This code is outdated, please find a new version here: iNNvestigate
PatternNet and PatternLRP are methods that help to interpret decision of non-linear neural networks. They are in a line with the methods DeConvNet, GuidedBackprop and LRP:
and improve on them:
For more details we refer to the paper:
PatternNet and PatternLRP -- Improving the interpretability of neural networks
Pieter-Jan Kindermans, Kristof T. Schütt, Maximilian Alber, Klaus-Robert Müller, Sven Dähne
https://arxiv.org/abs/1705.05598
If you use this code please cite the following paper:
TODO: Add link to SW paper.
To install the code, please clone the repository and run the setup script:
git clone https://github.com/pikinder/nn-patterns.git
cd nn-patterns
python setup.py install
All the presented methods have in common that they try to explain the output of a specific neuron with respect to input to the neural network. Typically one explains the neuron with the largest activation in the output layer.

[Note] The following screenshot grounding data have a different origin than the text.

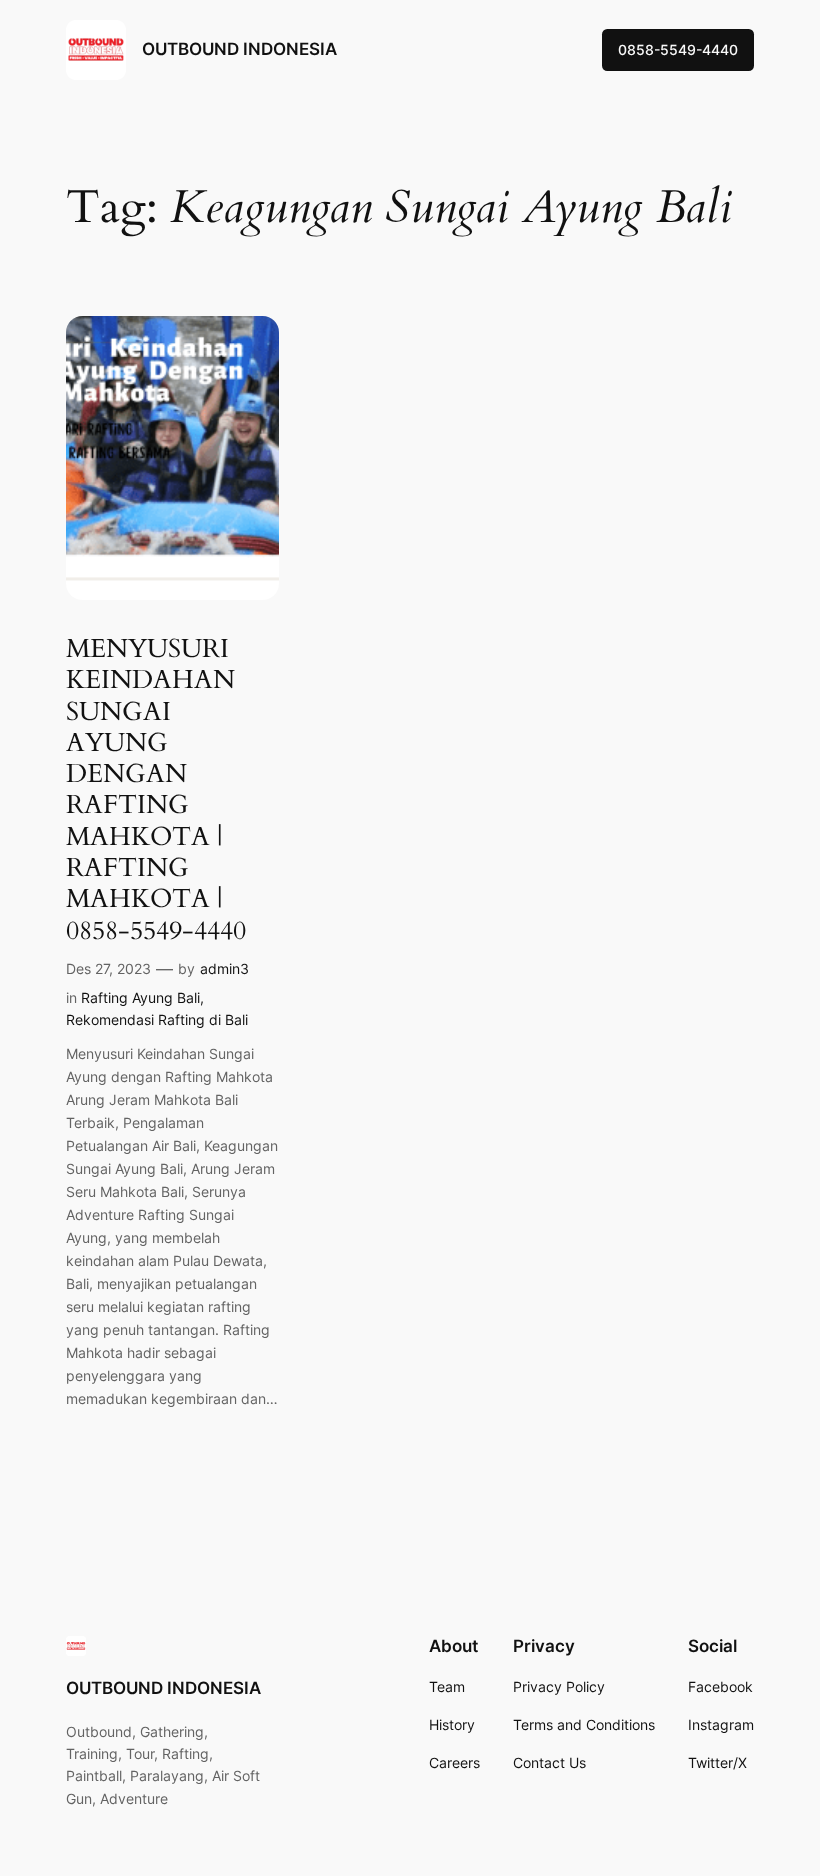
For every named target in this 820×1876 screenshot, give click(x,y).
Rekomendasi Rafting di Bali (157, 1019)
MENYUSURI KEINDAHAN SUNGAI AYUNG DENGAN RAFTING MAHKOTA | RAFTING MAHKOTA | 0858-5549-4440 (156, 789)
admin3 (224, 968)
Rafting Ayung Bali (140, 997)
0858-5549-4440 (678, 49)
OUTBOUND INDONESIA (239, 49)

Now given the output layer 'output_layer' of a Lasagne network, one can create an explainer by:
import nn_patterns
output_layer = create_a_lasagne_network()
pattern = load_pattern()
explainer = nn_patterns.create_explainer("patternnet", output_layer, patterns=patterns)
and explain the influence of the neural networks input on the output neuron by:
explanation = explainer.explain(input)
The following explanation methods are available:
- function:
- gradient: The gradient of the output neuron with respect to the input.
- signal:
- deconvnet: DeConvNet
- guided: Guided BackProp
- patternnet: PatternNet
- interaction:
- patternlrp: PatternLRP
- lrp.z: LRP
The pattern parameter is only necessary for PatternNet and PatternLRP.

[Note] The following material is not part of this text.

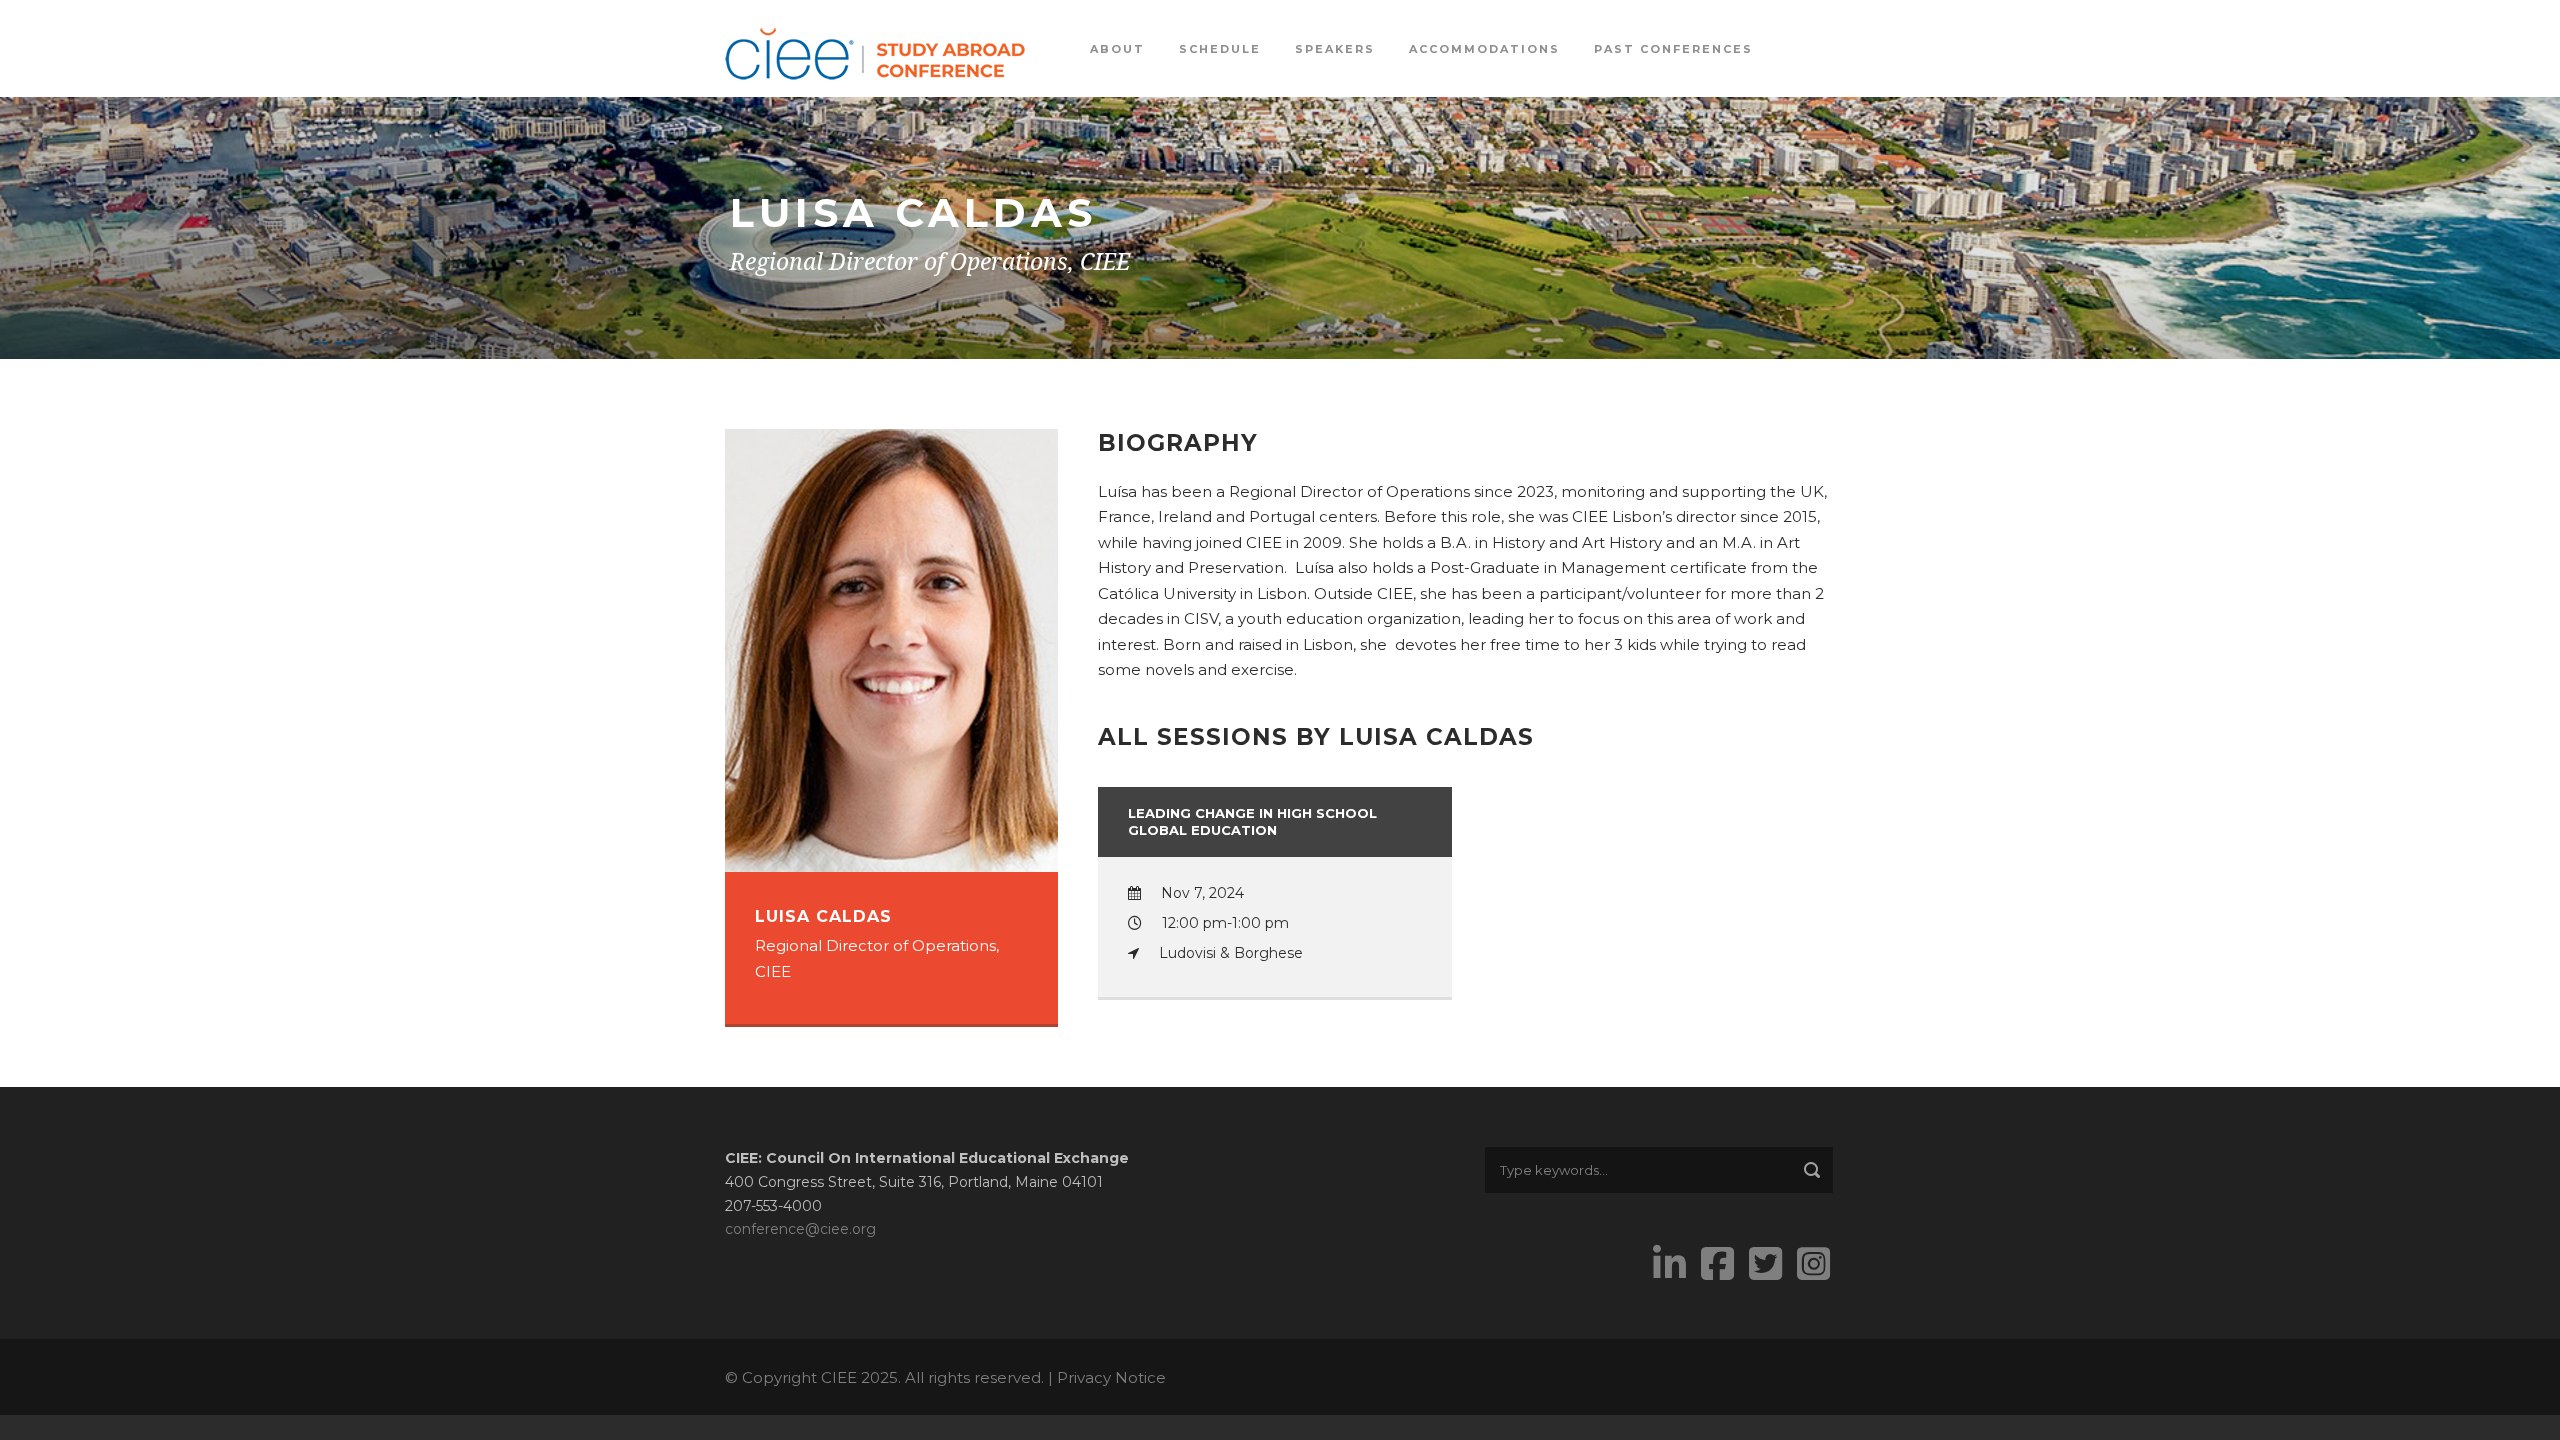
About (1117, 49)
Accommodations (1484, 49)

The available options to select the target neuron are:
- "max_output" (default): the neuron with the largest activation.
- integer i: always the neuron at position i.
- None: take the activation of the last layer as they are. This results in a superposition of explanations.
The methods PatternNet and PatternLRP are based on so called patterns that are network and data specific and need to be computed. Given a training set X and a desired batch_size this can be done in the following way:
import nn_patterns.pattern
computer = nn_patterns.pattern.CombinedPatternComputer(output_layer)
patterns = computer.compute_patterns(X, batch_size=batch_size)
In the directory examples one can find different examples as Python scripts and as Jupyter notebooks:
- step_by_step_cifar10: explains how to compute patterns for a given neural networks and how to use them with PatternNet and PatternLRP.
- step_by_step_imagenet: explains how to apply pre-computed patterns for the VGG16 network on ImageNet.
- all_methods: shows how to use the different methods with VGG16 on ImageNet, i.e. the reproduce the explanation grid above.